◆ Work order: Each line below must be transcribed with no word changed.

◆ Data records:
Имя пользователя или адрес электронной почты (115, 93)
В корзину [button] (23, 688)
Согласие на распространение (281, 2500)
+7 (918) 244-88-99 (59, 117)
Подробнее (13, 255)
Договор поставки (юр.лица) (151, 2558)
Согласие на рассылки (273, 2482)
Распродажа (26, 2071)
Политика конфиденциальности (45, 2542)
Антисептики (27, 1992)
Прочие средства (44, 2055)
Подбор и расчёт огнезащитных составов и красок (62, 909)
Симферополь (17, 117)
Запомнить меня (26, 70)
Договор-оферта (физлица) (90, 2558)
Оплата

◆ Result:
Имя пользователя или адрес электронной почты (115, 93)
В корзину [button] (23, 688)
Согласие на распространение (281, 2500)
+7 (918) 244-88-99 (59, 117)
Подробнее (13, 255)
Договор поставки (юр.лица) (151, 2558)
Согласие на рассылки (273, 2482)
Распродажа (26, 2071)
Политика конфиденциальности (45, 2542)
Антисептики (27, 1992)
Прочие средства (44, 2055)
Подбор и расчёт огнезащитных составов и красок (62, 909)
Симферополь (17, 117)
Запомнить меня (26, 70)
Договор-оферта (физлица) (90, 2558)
Оплата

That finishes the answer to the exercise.